Tasks to complete:
1. According to the post on the Windows driver limit, how many 32-bit audio and MIDI device drivers can Windows hold since Windows 2000?
2. Rewrite the post on the Windows driver limit, starting at the words "Here’s how to" and ending after "in other words.". Replace "Device Manager" with "System Information".

Extract provided:
>>>>>

Ah, “undocumented features.” Here’s my least favorite MIDI and audio “feature” in Windows: since Windows 2000, the operating system imposes an arbitrary limit of ten 32-bit audio (wave) and MIDI device drivers on the system. These are actually 10 driver entries in the Registry, so you don’t have to have 10 USB keyboards to hit the limit — almost anyone is suscpetible to the problem. Many USB devices now install both an audio and a MIDI device driver. “Virtual devices” like the Pamela virtual audio cable for Skype or the excellent MIDI Yoke interapp MIDI driver take up entries. You can even use up entries by installing device driver updates, or (now this gets truly absurd) just by plugging your device into a different USB port. Internal devices are affected as well as USB devices, and sometimes entries get used up in apparent spontaneous ways.
Here’s how to find, and fix, the problem (thanks to a tutorial from RME; picture below):
The symptoms: This is my favorite part. You’ll just wind up installing a driver, and it won’t work, often without an error message. Or you’ll find yourself constantly re-installing hardware drivers, because the system “forgets” the driver between reboots.
Diagnosis: If you select Properties of the device (e.g., via the Device Manager), you should see a status of “Driver enabled but not functioning properly.” The driver is installed, but Windows can’t use it, in other words.
Cure: RME has a set of instructions for editing your Registry. When I’ve run into this problem, as when I couldn’t get MIDI Yoke to operate, I turned to RME’s suggestions and got things working again. Registry editing seems to be the only way to go; as always, backup your machine before messing with Registry values because a typo can hose your system. (In fact, I wouldn’t have found the RME instructions at all had it not been for the copious support information at the MIDI-OX site. Do yourself a favor: if you ever use MIDI, install MIDI-OX and MIDI Yoke today, and read the installation instructions completely before plowing ahead!)
Will it ever get fixed? So far, it hasn’t. Windows 2000 through the current release of Windows XP still have this problem. Now the big question is, can Microsoft get it fixed in Vista? If they don’t, they’re going to hear it from me (and you, too, now). The only good news here is that 64-bit drivers are unaffected, and PCs are clearly going 64-bit — but that’s not really an excuse, is it, especially since a lot of the aforementioned drivers run in 32-bit and a single device can wind up filling up a whole host of slots.

<<<<<

Extracted entries:
>>>>>

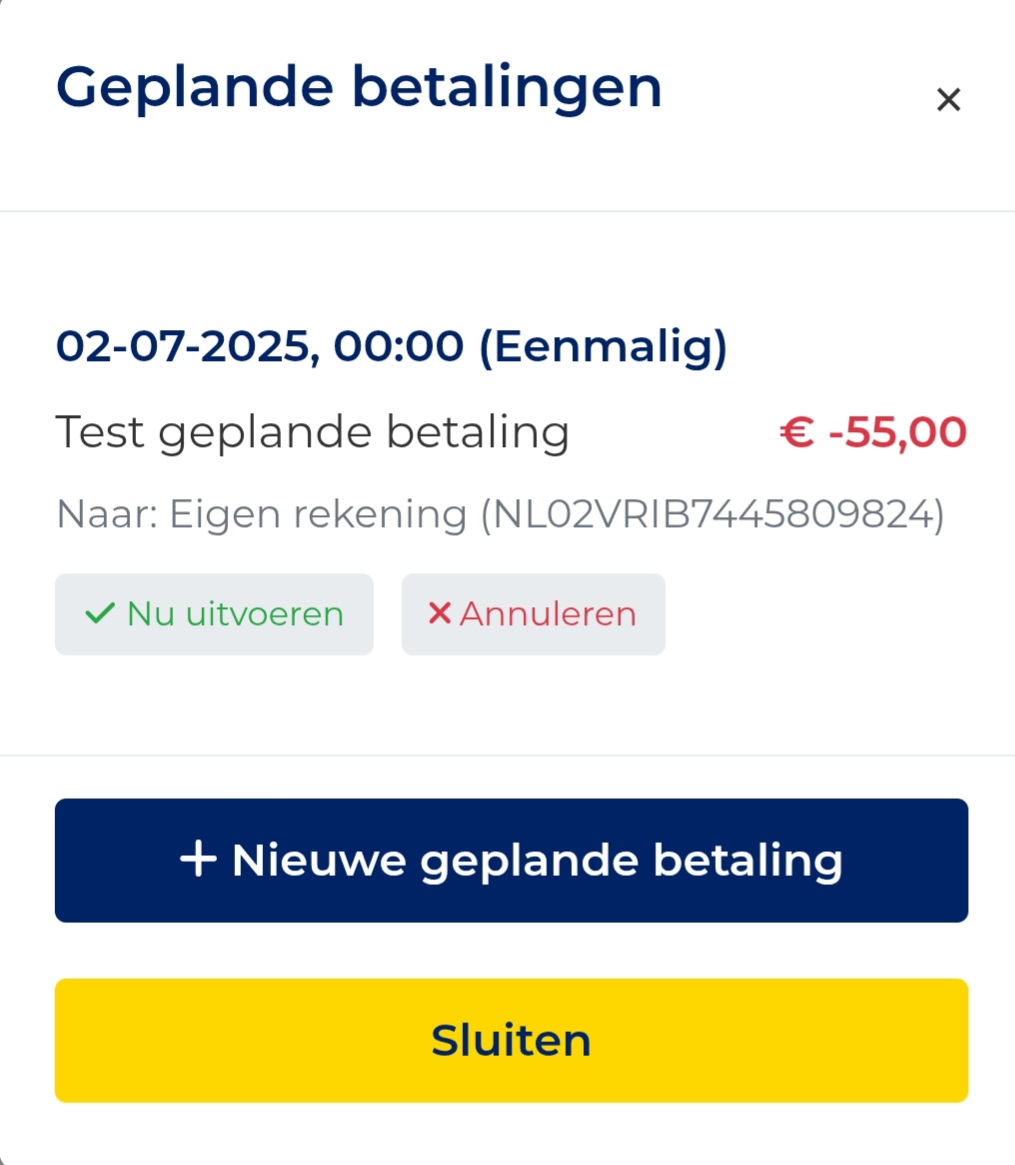
Task: Create a Nieuwe geplande betaling
Action: [511, 860]
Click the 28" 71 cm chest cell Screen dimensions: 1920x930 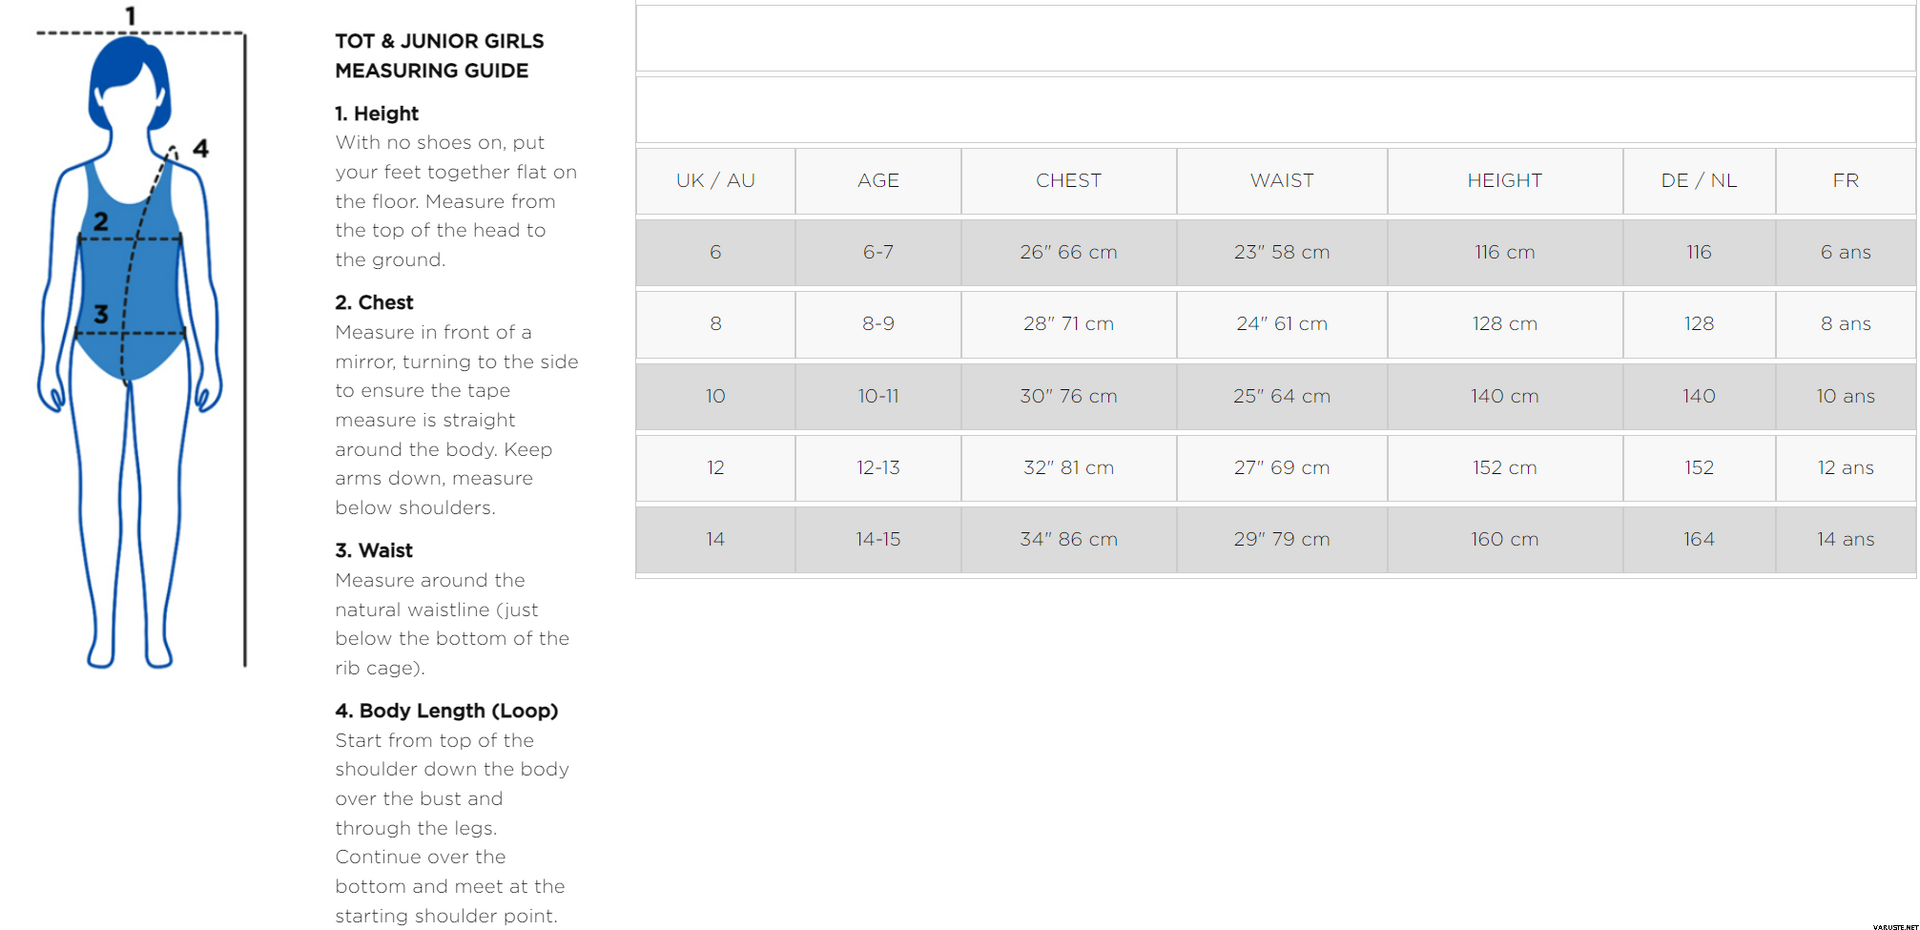(1068, 324)
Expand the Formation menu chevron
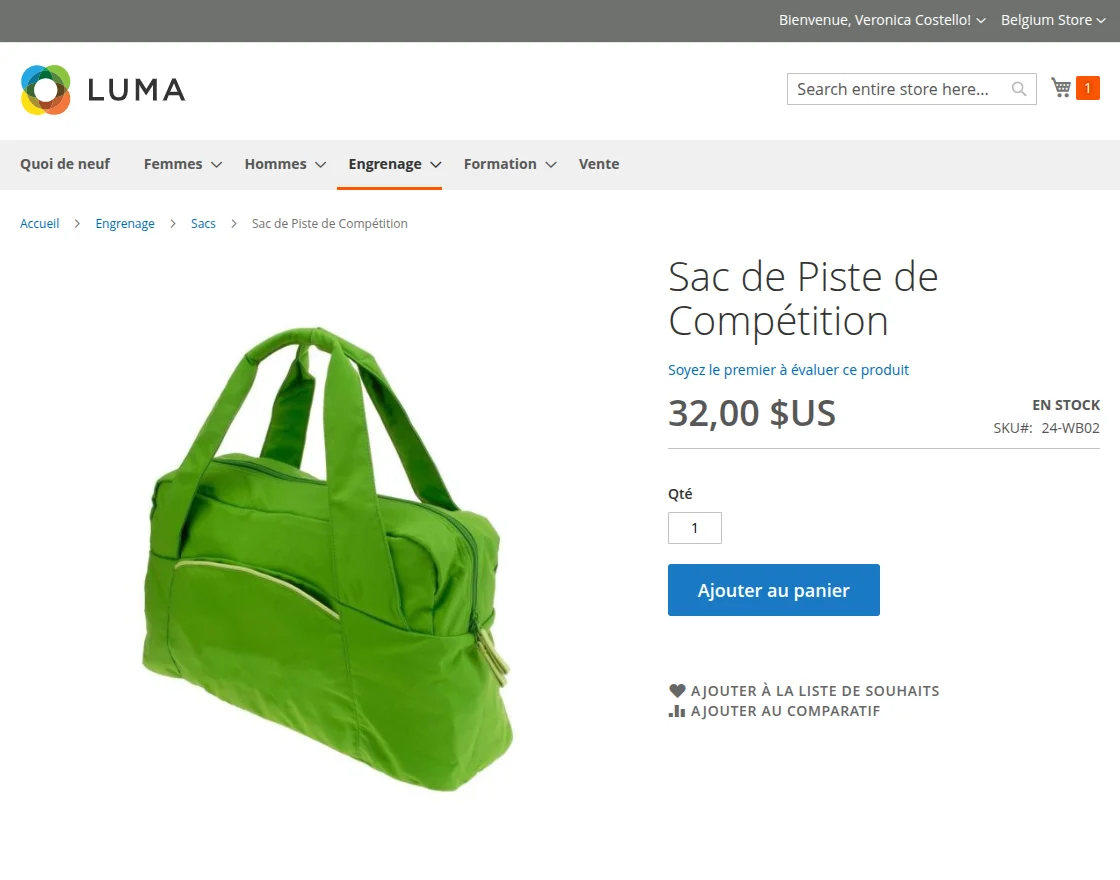1120x880 pixels. [x=551, y=165]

<<<<<

Answers by task:
1. Ten.

2.
Here’s how to find, and fix, the problem (thanks to a tutorial from RME; picture below):
The symptoms: This is my favorite part. You’ll just wind up installing a driver, and it won’t work, often without an error message. Or you’ll find yourself constantly re-installing hardware drivers, because the system “forgets” the driver between reboots.
Diagnosis: If you select Properties of the device (e.g., via the System Information), you should see a status of “Driver enabled but not functioning properly.” The driver is installed, but Windows can’t use it, in other words.